Como a sua formação em Serviço Social pode agregar ao trabalho pastoral?
Em 2010, fui cursar Serviço Social na Universidade Católica de Salvador, na Bahia e passei a colaborar na missão em uma comunidade apostólica em dispersão, onde fiquei por nove anos trabalhando no Colégio Antônio Vieira, a princípio, como pastoralista e, depois, como assistente social, o que me deu experiência técnica para intervir, de forma efetiva, nas realidades sociais.
Atualmente, o senhor coordena o Centro Jesuíta de Cidadania e Ação Social. Fale-nos sobre o seu trabalho.
No final de 2019, fui destinado para coordenar o Centro Jesuíta de Cidadania e Ação Social de Cascavel (PR). Para contextualizar, o CJCIAS desenvolve o Programa de Promoção da Integração ao Mundo do Trabalho e tem como foco a mulher na complexidade das suas relações de gênero, familiares, sociais e de trabalho. Uma das metas é promover o acesso aos direitos, contribuir para melhoria da qualidade de vida, fortalecendo o exercício da cidadania e a integração ao mercado de trabalho. Além disso, acompanho atividades com a juventude e vocações, fico feliz em poder ajudar os jovens a elaborar seus projetos de vida e a proporcionar uma experiência com os Exercícios Espirituais.
Em tempos de pandemia e já pensando também no pós-pandemia, quais os principais desafios da sua missão?
Confesso que a pandemia desestabilizou todos nós, fomos surpreendidos e forçados a reinventar as nossas ações. Em relação ao CJCIAS, tivemos que suspender as atividades visto que boa parte do nosso público se encontra em situação de risco, porém aproveitamos esse tempo para capacitar nossos colaboradores.

----------

→ **Atividades propostas**:
1/ Indique se cada afirmação concorda com a entrevista sobre o Centro Jesuíta, respondendo sim ou não e citando literalmente o trecho que decide a questão. (a) O entrevistado trabalhou por nove anos no Colégio Antônio Vieira. (b) O CJCIAS manteve suas atividades durante a pandemia. (c) O programa do CJCIAS tem como foco a juventude.
2/ Prolongue a entrevista sobre o Centro Jesuíta a partir da última frase apresentada, mantendo a voz do entrevistado.
A listagem não tem relação alguma com a entrevista sobre o Centro Jesuíta.

----------

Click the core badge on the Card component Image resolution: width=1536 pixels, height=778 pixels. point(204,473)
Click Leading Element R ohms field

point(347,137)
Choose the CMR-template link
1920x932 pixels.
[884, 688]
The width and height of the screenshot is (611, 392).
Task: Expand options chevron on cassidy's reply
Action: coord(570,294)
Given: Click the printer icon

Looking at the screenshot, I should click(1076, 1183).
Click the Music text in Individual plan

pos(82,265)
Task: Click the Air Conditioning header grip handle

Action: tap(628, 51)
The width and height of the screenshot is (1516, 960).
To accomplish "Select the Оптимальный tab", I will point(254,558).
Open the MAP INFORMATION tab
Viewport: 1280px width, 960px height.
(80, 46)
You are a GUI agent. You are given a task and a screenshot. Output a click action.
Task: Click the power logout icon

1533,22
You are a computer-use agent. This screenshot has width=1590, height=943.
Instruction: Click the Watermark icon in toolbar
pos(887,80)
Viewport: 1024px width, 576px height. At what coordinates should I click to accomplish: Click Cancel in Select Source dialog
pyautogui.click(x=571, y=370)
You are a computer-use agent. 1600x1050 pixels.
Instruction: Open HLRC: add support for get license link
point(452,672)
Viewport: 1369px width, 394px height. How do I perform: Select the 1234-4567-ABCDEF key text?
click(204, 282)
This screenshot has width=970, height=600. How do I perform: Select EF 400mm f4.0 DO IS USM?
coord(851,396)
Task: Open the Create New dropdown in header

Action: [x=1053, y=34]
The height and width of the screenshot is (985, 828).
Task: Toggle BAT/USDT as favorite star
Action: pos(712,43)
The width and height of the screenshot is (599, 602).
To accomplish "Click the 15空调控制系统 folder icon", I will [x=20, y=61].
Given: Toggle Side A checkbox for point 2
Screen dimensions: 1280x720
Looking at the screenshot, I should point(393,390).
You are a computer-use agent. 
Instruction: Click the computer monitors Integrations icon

----------

→ **Respostas das atividades**:
1/
(a) Sim: "onde fiquei por nove anos trabalhando no Colégio Antônio Vieira".
(b) Não: "tivemos que suspender as atividades".
(c) Não: "tem como foco a mulher na complexidade das suas relações de gênero, familiares, sociais e de trabalho".

2/
Já o trabalho com a juventude está sendo feito de forma virtual. Só nesse tempo de pandemia, realizamos um retiro temático de 30 dias sobre o silêncio e desenvolvemos, em parceria com a Pastoral da Juventude Nacional, uma atividade sobre projeto de vida para jovens.
Creio que, no pós-pandemia, não teremos tantas mudanças, a vida tem que seguir, o bonito do ser humano é a sua capacidade de ser resiliente e de recomeçar sempre. O sentir-me desafiado me faz viver e encarar a vida com mais ânimo e confiança, pois não estou sozinho, conto sempre com a graça de Deus e a colaboração dos que partilham da mesma missão. Concluo essa peregrinação com um trecho da versão de Rita Lee para a música In My Life (Minha vida), dos Beatles:
Tem lugares que me lembram minha vida, por onde andei
as histórias, os caminhos
o destino que eu mudei
cenas do meu filme em branco e preto
que o vento levou e o tempo traz
entre todos os amores e amigos
de você me lembro mais.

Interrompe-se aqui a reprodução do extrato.